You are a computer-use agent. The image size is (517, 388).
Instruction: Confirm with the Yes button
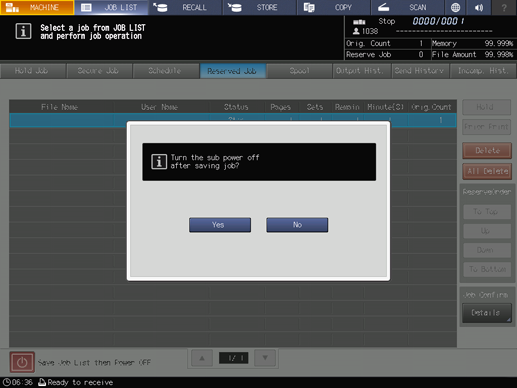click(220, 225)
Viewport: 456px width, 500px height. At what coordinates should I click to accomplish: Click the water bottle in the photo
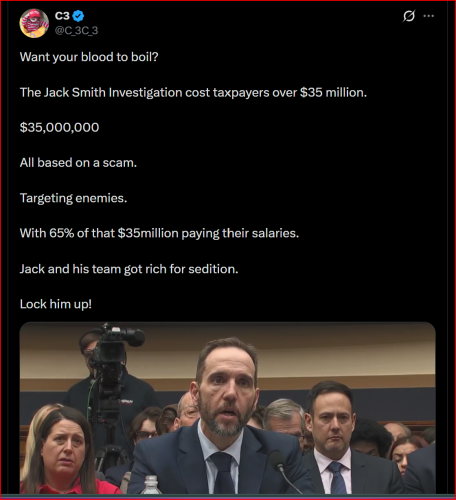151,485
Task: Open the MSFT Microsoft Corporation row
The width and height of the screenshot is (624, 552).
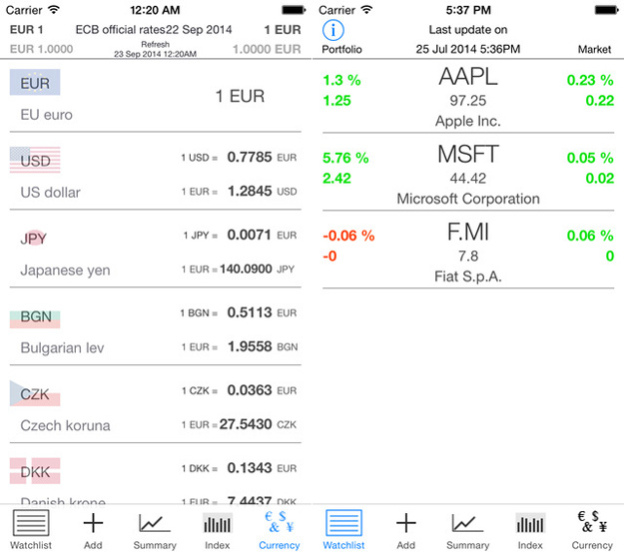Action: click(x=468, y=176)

### Problem to solve:
Locate "The width and" in the entries above. Copy, exactly and only, the lines from that line to the end, leaving out the pictures.

### Answer space:
The width and height of the screenshot is (624, 552).
Action: click(x=468, y=176)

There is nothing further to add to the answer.